- PROBLEM DESCRIPTION: Pick up the passage about mobilizing Americans after a nuclear strike and continue it from its last sentence.

A nuclear strike on the United States would constitute a general social catastrophe, with financial and supply-chain disruptions that would make the worst of COVID-19 look like 18 holes at Pebble Beach on a fine June day. Responding to such a catastrophe would require the mobilization of the whole of the American people, a phrase—and an idea—that I do not much enjoy writing or hearing. Authoritarians, whether of the progressive or nationalist bent, cherish the idea of mobilizing the people in the service of some great cause, because such a mobilization goes hand-in-hand with the regimentation of private life, putting families and individuals under national political discipline. As Jonah Goldberg and I were discussing recently on the Remnant podcast, there is a kind of sentimentality—bizarre, to my mind—that attaches to such projects. There are Americans who fondly remember World War II-era rationing and New Deal programs seeking to enact what amounted to a civilian draft. There are conservatives and progressives in our time who thrill to the idea of mandatory national service, at the root of which enthusiasm one detects a particular emphasis on the words national and mandatory.

- DATA BLOCK:
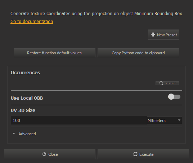The width and height of the screenshot is (193, 163).
Task: Copy Python code to clipboard
Action: click(138, 53)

- RESPONSE AREA:
We have seen a couple of decades’ worth of doomcasting in our politics and popular culture, from earnest preppers to ironic zombie-apocalypse literature—the dark side of immanentizing the eschaton. The foundational model of civilian preparedness—the citizen militia—was long ago abandoned, and both the word militia and the organizational concept associated with it have come into very bad odor because of the association of the word and the concept with a particularly imbecilic strain of right-wing fringe politics. But the desire to activate the general citizenry as some part of a grand national crusade—the sort of thing that imbues regular old grimy politics with some kind of transcendent meaning—is always with us. We saw a bit of it after 9/11. We saw it (and continue to see it) in over-the-top COVID reactions. We see it in vigilantism, riots, amateur border patrols, and many other things of that nature—some well-intended, some meretricious, some dangerous and destructive. But we should keep in mind that the existence of a bad version of some tendency—or even the prevalence of a bad version or bad versions—does not mean that there is no good or useful or necessary version of that tendency. In a state of genuine national crisis of the sort and scale President Biden seems to be contemplating in his daft and idle way, FEMA is not going to be able to do everything.
We have some pretty good examples of what a more useful model of civil-response organization might look like. For example, in many large counties, there are substantial sheriffs’ “auxiliaries” or “reserves,” volunteer deputy sheriffs who can be activated to perform certain tasks for which they are trained. Harris County, Texas, where Houston is located, has a notable one, with more than 200 trained volunteers who work without pay. They do ordinary sheriff work (patrol, prisoner transport) but in emergencies they can be called upon to do simple but critical things, such as directing traffic when the signal system goes down. These are the kinds of groups we want trained up to do things such as distributing anti-radiation medicine in the event of a nuclear crisis. We probably don’t need new organizations—another big committee for the Max Fischers of our public life to be in charge of—but we should be looking at new and better ways to distribute the necessary preparatory work among the highly functional civil organizations we already have.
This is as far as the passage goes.